The Day of War
Midnight had fallen on Metro City, as Dan made his way into Temple Row. The temples silhouetted in the purple dark sky had an ominous, ghostly glow about them. People were trickling into Temple Row with Dan, though no one spoke to each other. Everyone walked along the path toward the oldest site of Temple Row, the Shrine of Domardor, the doors into which were wide open and letting a pale red-orange light flow out onto the pavement and sidewalks. Dan, alert and on his guard, went with the crowd into it.
Once inside, Dan observed a multitude of people gathering about the main space of the building, a kind of massive court yard around which were pillars arranged in a gigantic circle, about a hundred yards in diameter. Dan looked up, and was perhaps the only person in the midnight assembly to do so. The vaulted ceiling in the daylight boasted a mural of star spangled sky, all in gold illumination on a deep velvety blue sky, and in the midst of which was a maternal Tulu, bearing the Light near her breast. But now, amidst the fire glow––for that was the cause of the orange-red light––and decreasing spectrum of light, was seen only darkness in the vault. Dan returned his eyes to the earth, and looked about himself. There were, again, a motley assortment of people about the yard of Domardor, young and old and middle aged, formally attired, casual, poor dressed, but all made a peculiarly singular impression upon Dan’s mind: everyone he saw, everyone he looked at neither smiled nor frowned, neither laughed, nor cried, neither spoke nor were apparently attentive to anything, all were simply there, walking in, and standing about, as if with inhuman patience, waiting for something or somebody to arrive. The impression was, again, singular, and most disturbing to Dan. Not wanting to draw attention to himself, he acted as everyone else, and assumed a blank stare and passive posture, and just stood still in the crowd.
Presently something happened. The gigantic doors which were propped open by cinderblocks were shut in on the crowd in the court yard, with a loud clank and a locking of a big bolt. Dan became uneasy, but his uneasiness concluded in positive dismay when next the fires which had been lighting the court yard the whole time were extinguished, and a heavy pitch black settled on Domardor.
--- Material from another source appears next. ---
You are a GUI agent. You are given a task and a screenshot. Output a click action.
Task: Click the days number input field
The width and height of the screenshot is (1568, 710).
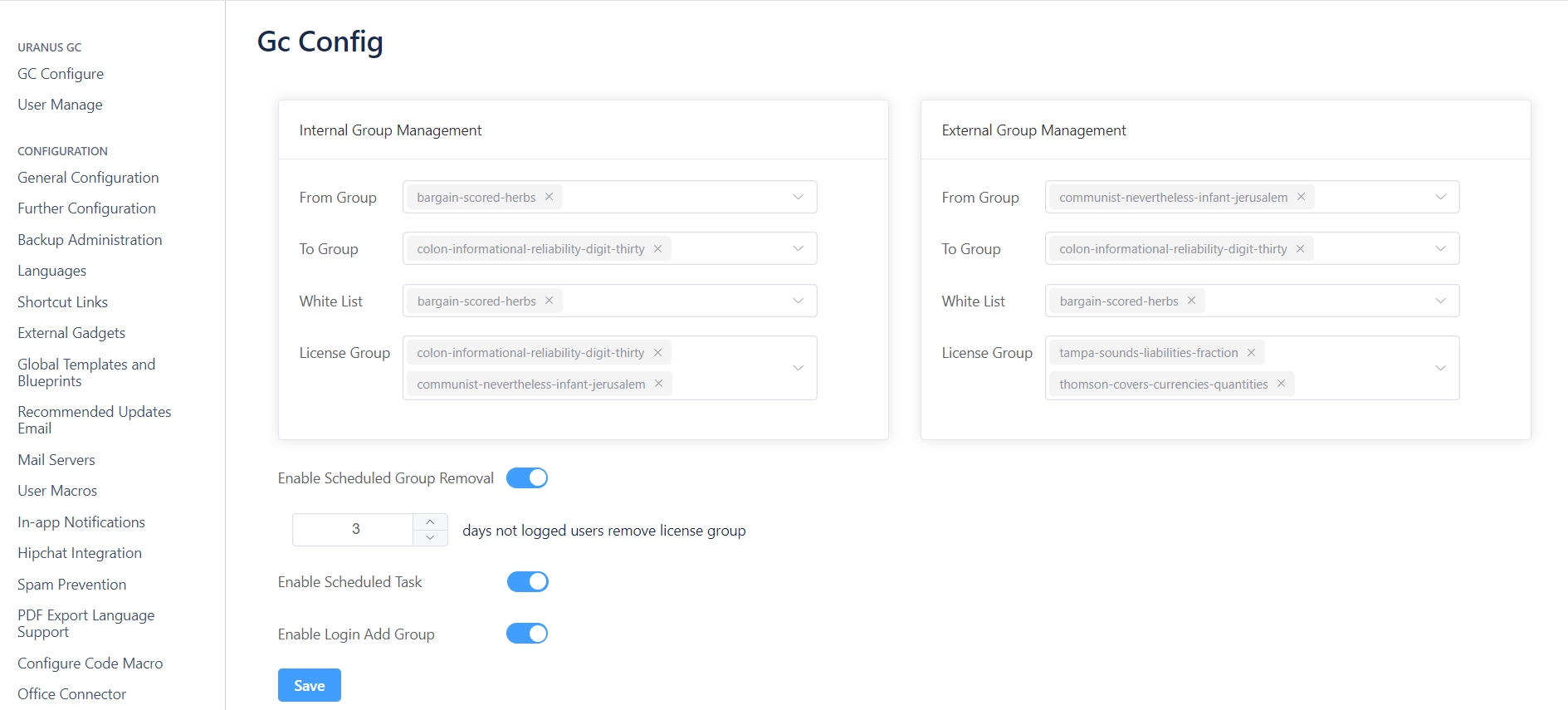coord(354,530)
The most alarming thing about it, Dan thought, was that no one took notice, seemingly, for Dan couldn’t see anyone’s face, nor feel anyone either. All he heard were steps, hundreds and hundreds of feet moving all along the stone floor, shuffling about. Dan noted, too, that the steps were loud, but diminishing in intensity every second. He did not move, for he knew not why he should nor where he should go. Though the court yard was an open area, he had no way of knowing which way to go before he ran into a pillar.
Consumed in these distressing thoughts, and feeling quite alone and helpless, Dan nevertheless kept his composure, remembering what Tulu had spoken to him, that he would not endure any harm. Two things happened next which made Dan’s heart leap up into his throat: the first, the floor beneath him started to rumble with a tremendous violence. Not like the shaking of an earthquake but like the trembling of thunder beneath his feet. He heard––and saw!––forming below his feet, and going out creating a fire glow of cracked stone all around him, a perfect and ever widening circle. The cracks gave way and stone all around Dan caved in and collapsed, falling into a fiery abyss far below. The court yard all alight by the subterranean inferno, Dan now saw he stood in the precise middle of Domardor, encircled by row upon row of people in perfect circular formation around him. Now, hundreds of fire-lit faces looked upon Dan, though, as before, without emotion, without volition even, just staring at him.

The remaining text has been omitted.